What a subscription policy is
A subscription policy is an internal set of rules that controls how subscriptions are requested, approved, used, renewed, and cancelled. The goal is to balance speed (teams get tools they need) with control (cost, security, compliance).
Good policies reduce recurring cost drift, eliminate duplicate tools, and prevent access risks—without slowing delivery.
Design principles (keep it usable)
- One page first: write a short version, then add detail only where needed.
- Threshold-based approvals: small purchases stay fast; larger commitments get review.
- Owner + purpose required: no owner = no subscription.
- Renewal governance is mandatory: renewals must be reviewed before notice deadlines.
- Offboarding built-in: cancellation includes access removal and (if needed) data export.

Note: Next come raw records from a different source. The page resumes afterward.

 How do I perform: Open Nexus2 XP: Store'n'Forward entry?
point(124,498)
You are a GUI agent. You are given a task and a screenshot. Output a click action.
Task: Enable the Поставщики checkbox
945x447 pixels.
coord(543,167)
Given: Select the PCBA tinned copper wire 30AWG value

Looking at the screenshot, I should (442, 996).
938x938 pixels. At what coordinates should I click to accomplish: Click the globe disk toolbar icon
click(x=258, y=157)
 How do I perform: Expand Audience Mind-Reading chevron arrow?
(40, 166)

Subscription policy framework (sections to include)
| Section | What to define | Why it matters |
|---|---|---|
| Scope | What counts as a subscription (SaaS, memberships, recurring services) | Prevents loopholes and “this doesn’t apply to us.” |
| Roles | Owner, approver, register admin | Creates accountability and clear decisions. |
| Approval thresholds | When approval is needed (CHF/month or CHF/year) | Keeps small tools fast and big costs controlled. |
| Security & privacy | Minimum requirements (2FA, data handling, vendor risk) | Reduces data leakage and access risk. |
| Renewals | Notice periods, reminders, re-approval rule | Prevents auto-renew waste and lock-in. |
| Usage & seats | License ownership, seat changes, periodic usage check | Stops seat sprawl and unused spend. |
| Cancellation | Checklist: export, access offboarding, confirmation | Prevents disputes and lingering access. |
| Register | What fields to track and where to store it | Creates one source of truth. |
Subscription policy template (copy/paste)

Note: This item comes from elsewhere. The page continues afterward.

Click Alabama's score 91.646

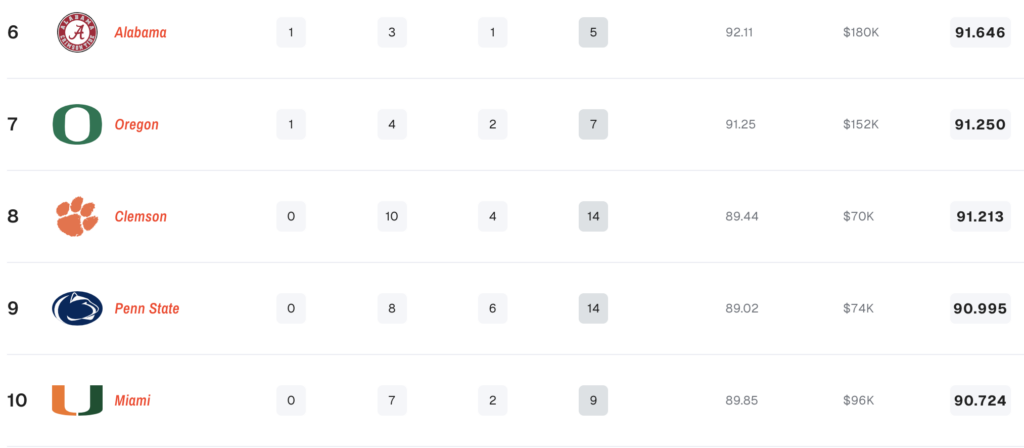[980, 33]
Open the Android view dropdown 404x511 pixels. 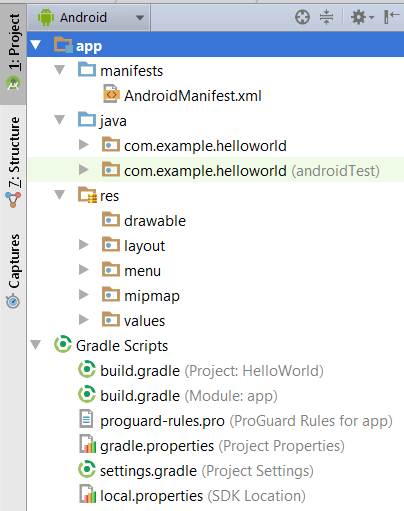tap(89, 17)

Copy this into a doc and adapt. Replace thresholds and roles with your internal setup.
How to roll it out (without resistance)
Policy adoption fails when it feels like bureaucracy. The trick is making the “right path” easier than the workaround.
Rollout approach
- Start with a pilot: one team or top 10 subscriptions.
- Make the register simple: one sheet or tool, not a complex system.

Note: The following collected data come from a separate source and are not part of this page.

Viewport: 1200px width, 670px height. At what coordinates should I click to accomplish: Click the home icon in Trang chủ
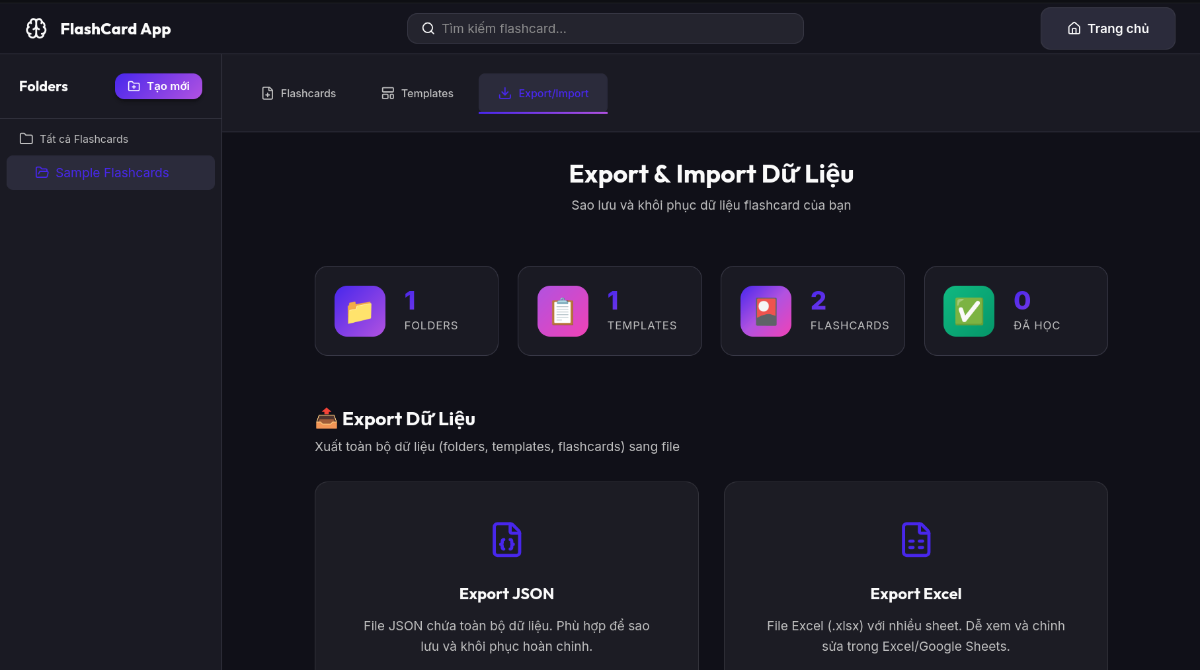[x=1074, y=29]
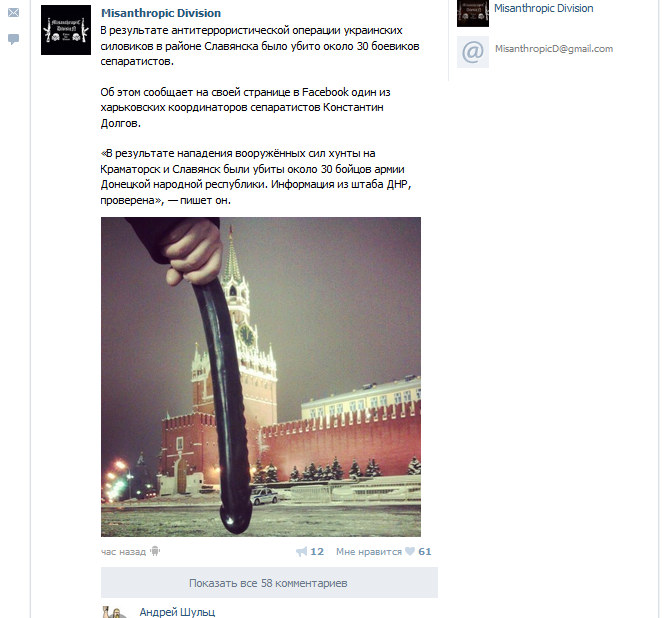Click the Misanthropic Division post avatar
The width and height of the screenshot is (672, 618).
[x=66, y=30]
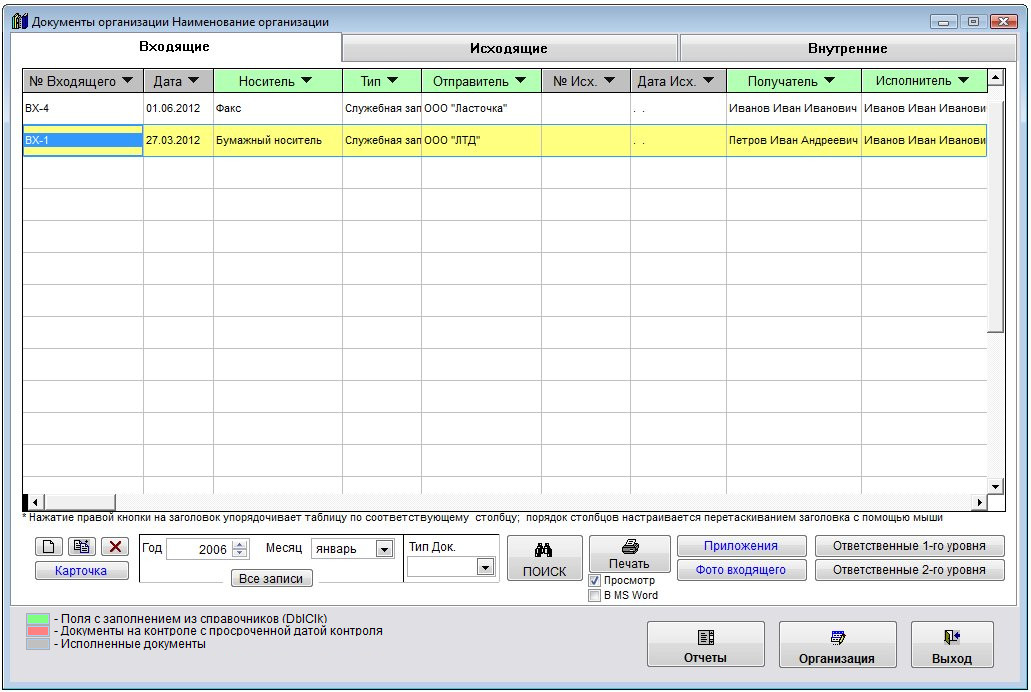Expand the Тип Док. dropdown
Image resolution: width=1031 pixels, height=692 pixels.
[x=485, y=567]
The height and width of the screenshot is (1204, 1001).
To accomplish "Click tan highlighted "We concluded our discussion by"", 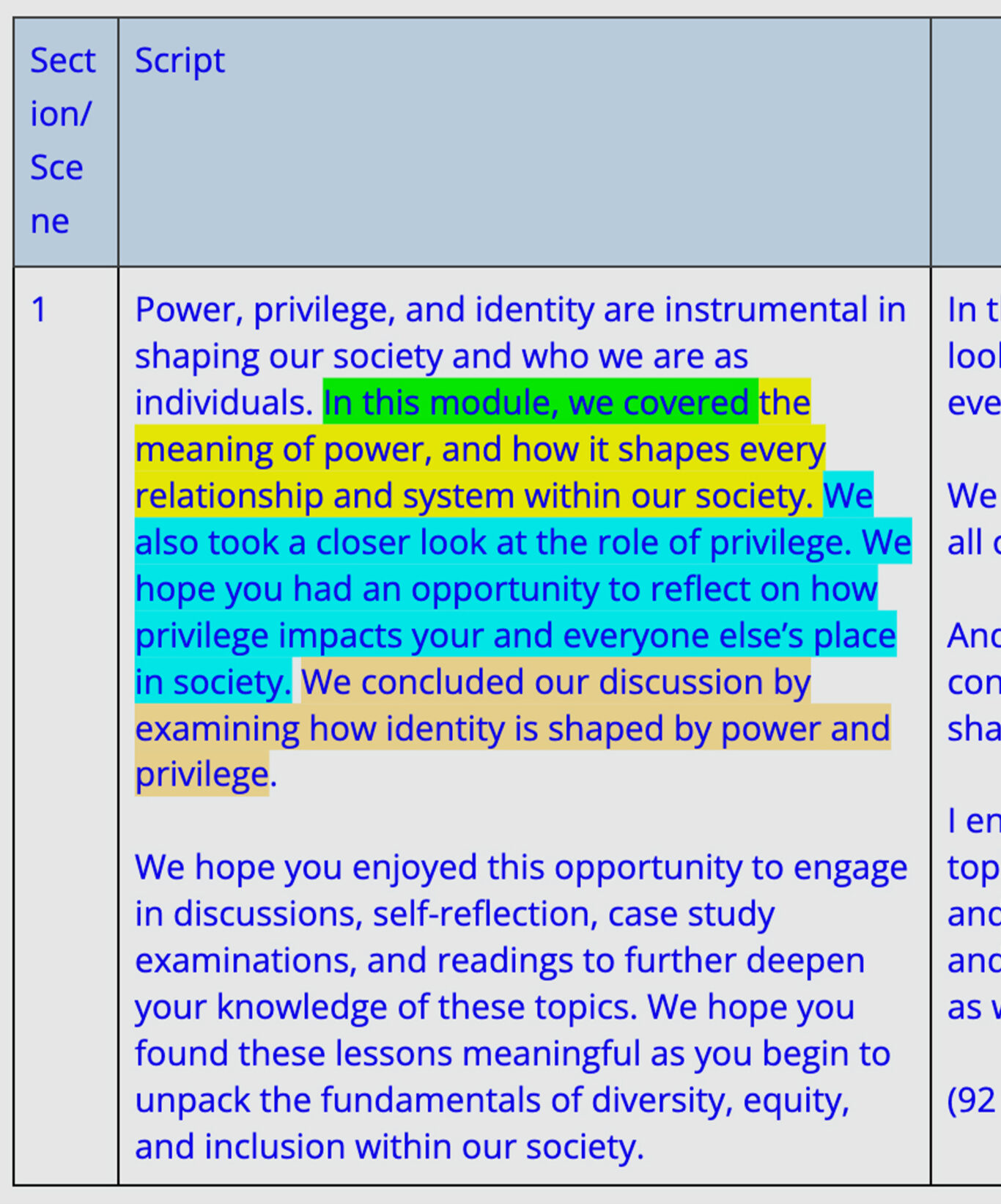I will [x=555, y=682].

- Publish thresholds: clarity eliminates debates.
- Automate reminders: renewal reminders prevent surprises.
- Measure one KPI: “% renewals reviewed before deadline.”
Subscription policy implementation checklist (copy/paste)
- We created a single subscription register (source of truth).
- Every subscription has an owner and documented purpose.
- We defined approval thresholds (monthly/annual).
- We recorded renewal dates and notice periods for all subscriptions.
- We set reminders before renewal notice deadlines.
- We defined a cancellation checklist (export, access offboarding, confirmation).
- We scheduled a monthly renewal review and quarterly audit.